▸ **Data shown**
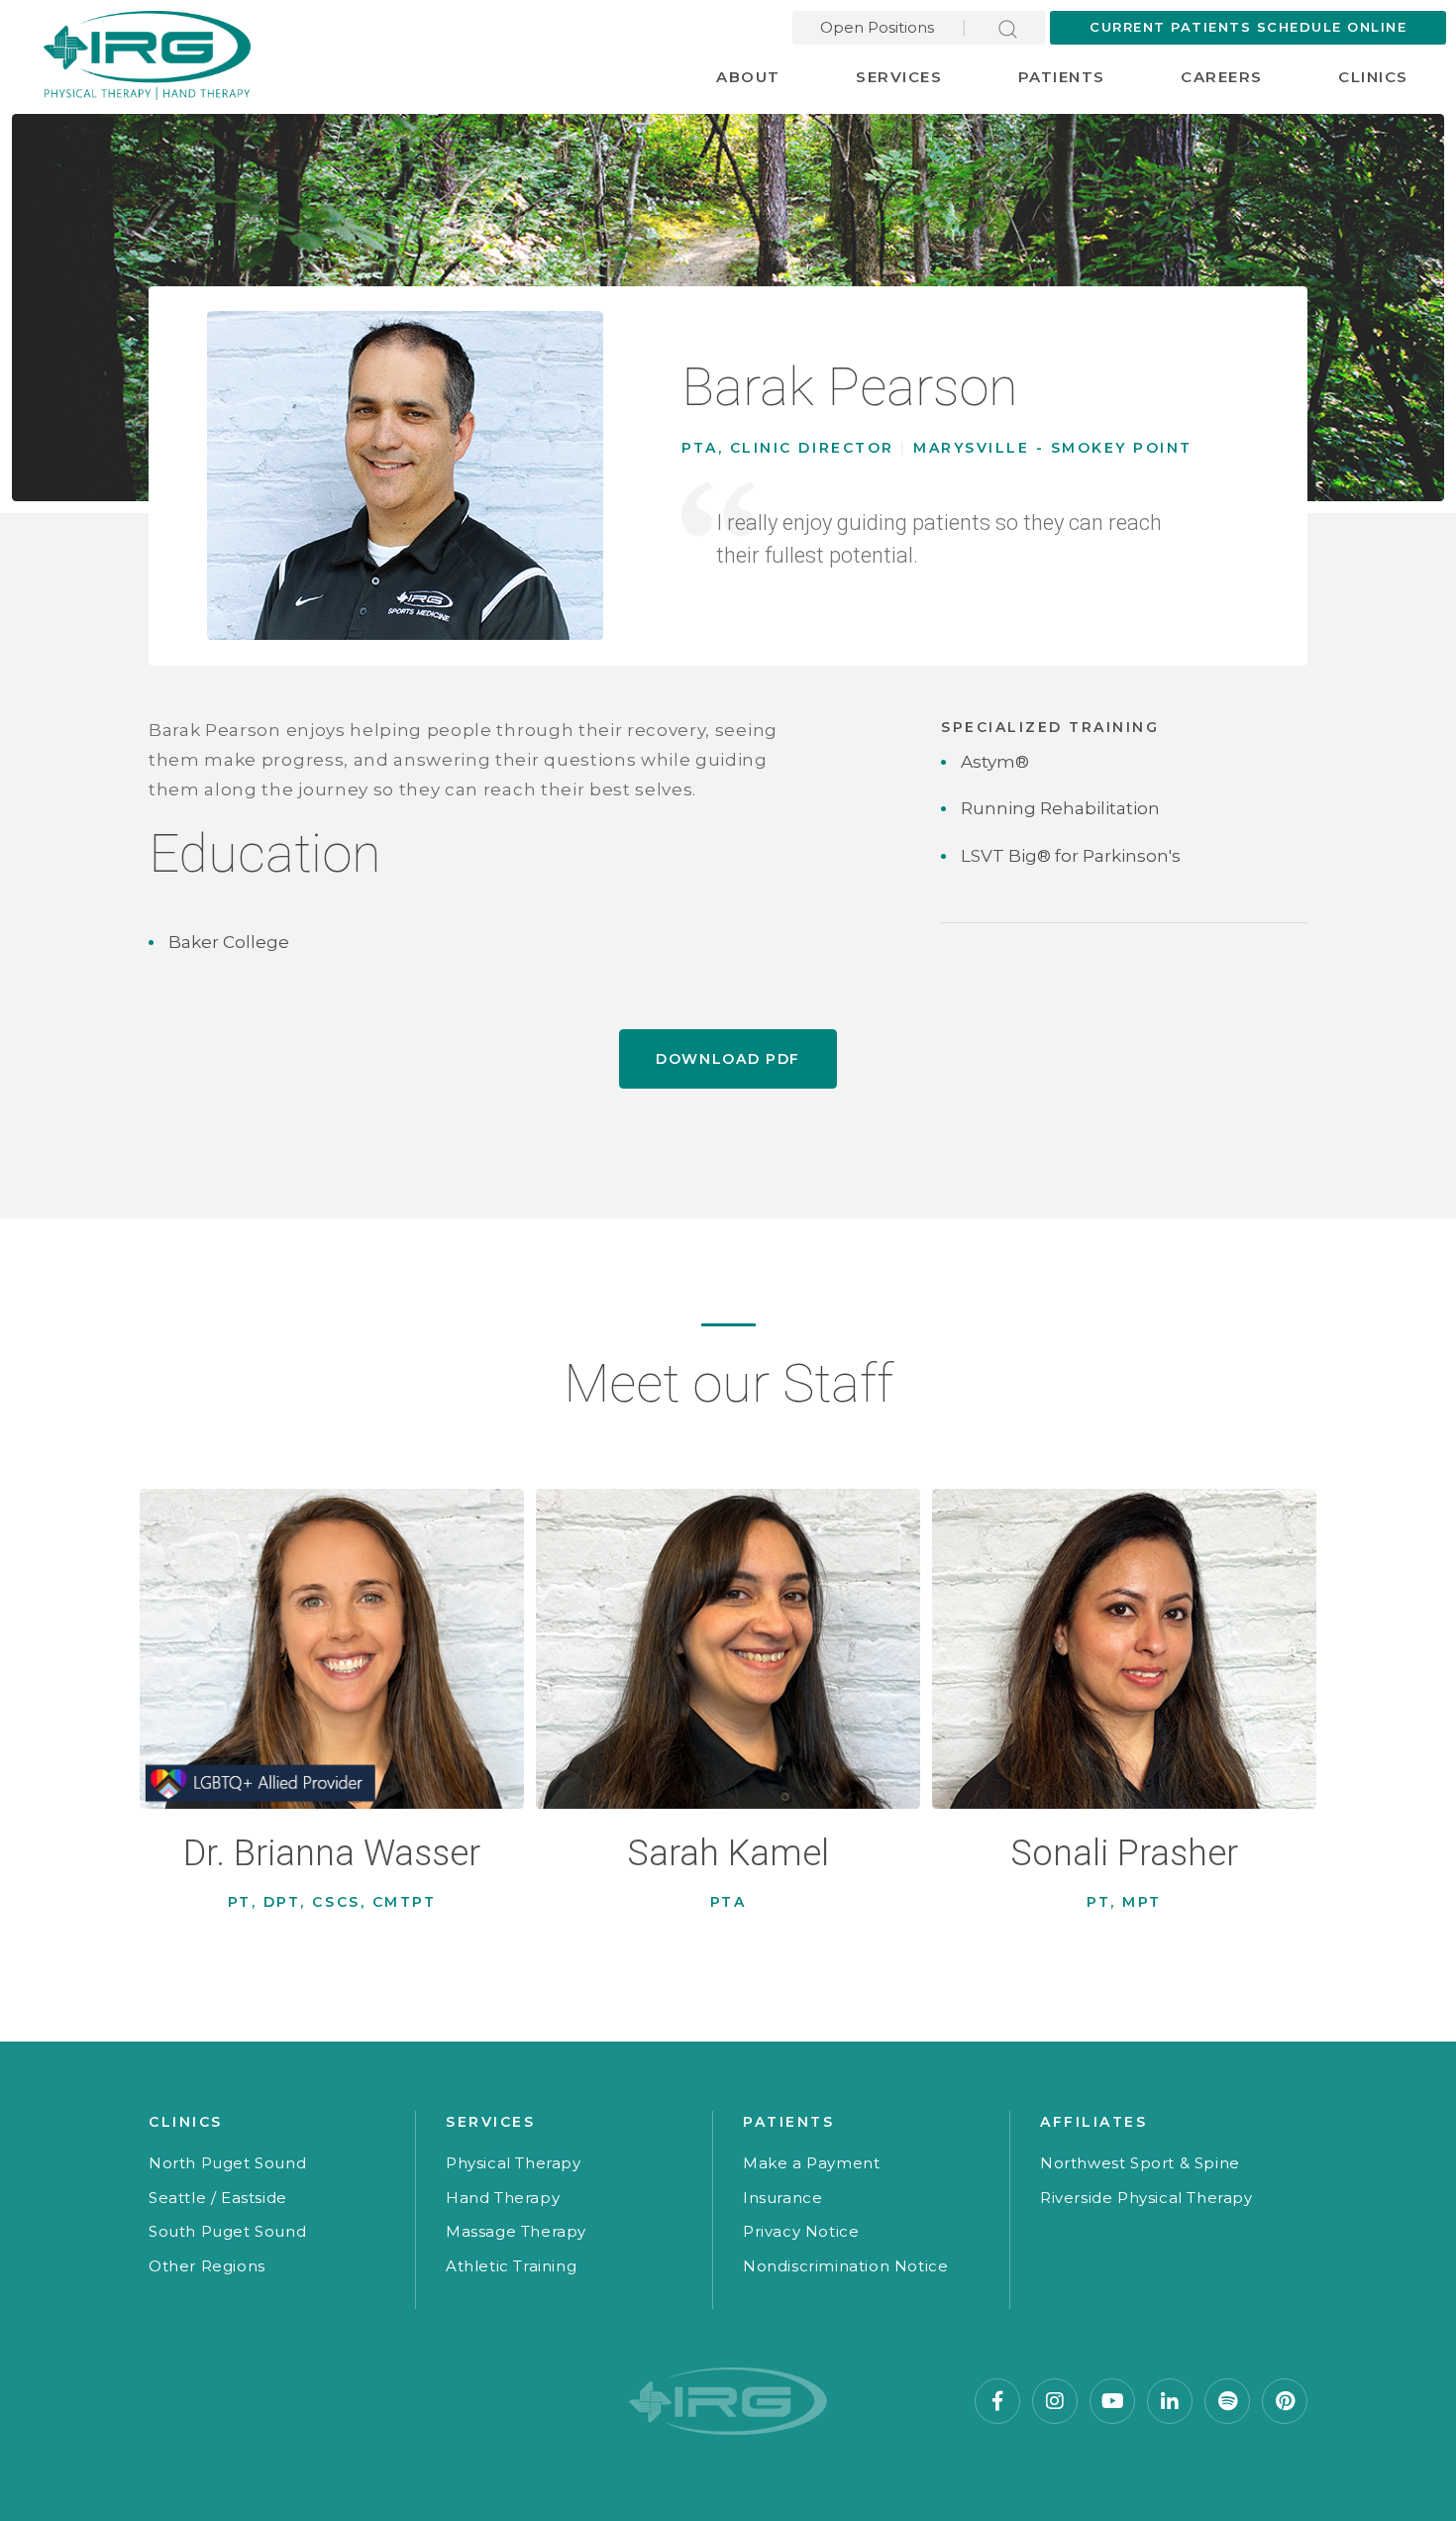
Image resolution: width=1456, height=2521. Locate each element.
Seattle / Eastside (218, 2197)
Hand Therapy (503, 2197)
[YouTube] (1112, 2401)
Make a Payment (811, 2162)
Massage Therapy (516, 2231)
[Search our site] (1008, 27)
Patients (1061, 76)
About (748, 76)
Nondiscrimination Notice (845, 2266)
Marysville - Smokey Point (1053, 448)
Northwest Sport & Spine (1140, 2162)
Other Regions (207, 2266)
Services (899, 76)
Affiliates (1093, 2122)
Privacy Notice (801, 2231)
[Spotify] (1227, 2401)
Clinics (1373, 76)
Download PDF (728, 1059)
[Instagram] (1055, 2401)
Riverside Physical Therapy (1146, 2197)
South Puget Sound (227, 2231)
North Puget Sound (227, 2162)
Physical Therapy (513, 2162)
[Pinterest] (1284, 2401)
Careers (1222, 76)
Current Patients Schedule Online (1248, 27)
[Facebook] (997, 2401)
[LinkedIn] (1170, 2401)
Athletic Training (511, 2266)
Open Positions (877, 27)
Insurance (782, 2197)
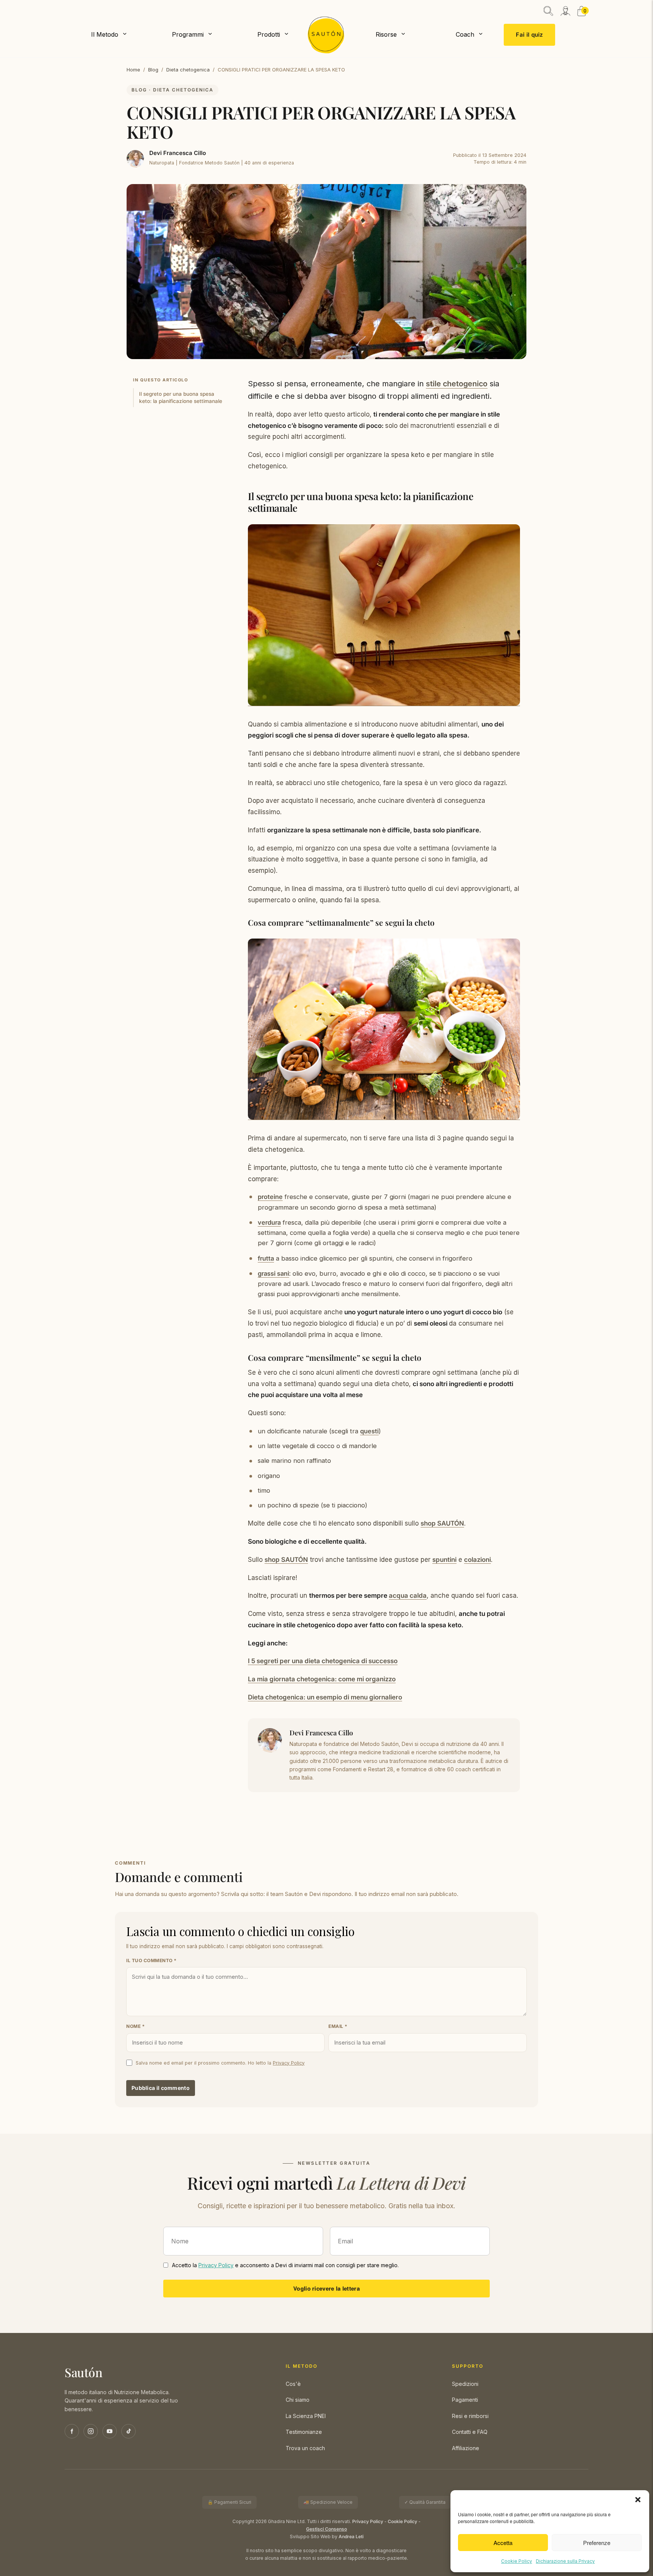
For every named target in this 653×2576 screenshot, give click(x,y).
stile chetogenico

▸ **Required work**
In the transcription, every picture is to be excluded and the records above given again exactly.

▸ **Answer section**
Image resolution: width=1456, height=2521. Locate each element.
Seattle / Eastside (218, 2197)
Hand Therapy (503, 2197)
[YouTube] (1112, 2401)
Make a Payment (811, 2162)
Massage Therapy (516, 2231)
[Search our site] (1008, 27)
Patients (1061, 76)
About (748, 76)
Nondiscrimination Notice (845, 2266)
Marysville - Smokey Point (1053, 448)
Northwest Sport & Spine (1140, 2162)
Other Regions (207, 2266)
Services (899, 76)
Affiliates (1093, 2122)
Privacy Notice (801, 2231)
[Spotify] (1227, 2401)
Clinics (1373, 76)
Download PDF (728, 1059)
[Instagram] (1055, 2401)
Riverside Physical Therapy (1146, 2197)
South Puget Sound (227, 2231)
North Puget Sound (227, 2162)
Physical Therapy (513, 2162)
[Pinterest] (1284, 2401)
Careers (1222, 76)
Current Patients Schedule Online (1248, 27)
[Facebook] (997, 2401)
[LinkedIn] (1170, 2401)
Athletic Training (511, 2266)
Open Positions (877, 27)
Insurance (782, 2197)
For every named target in this 653×2576 screenshot, give click(x,y).
stile chetogenico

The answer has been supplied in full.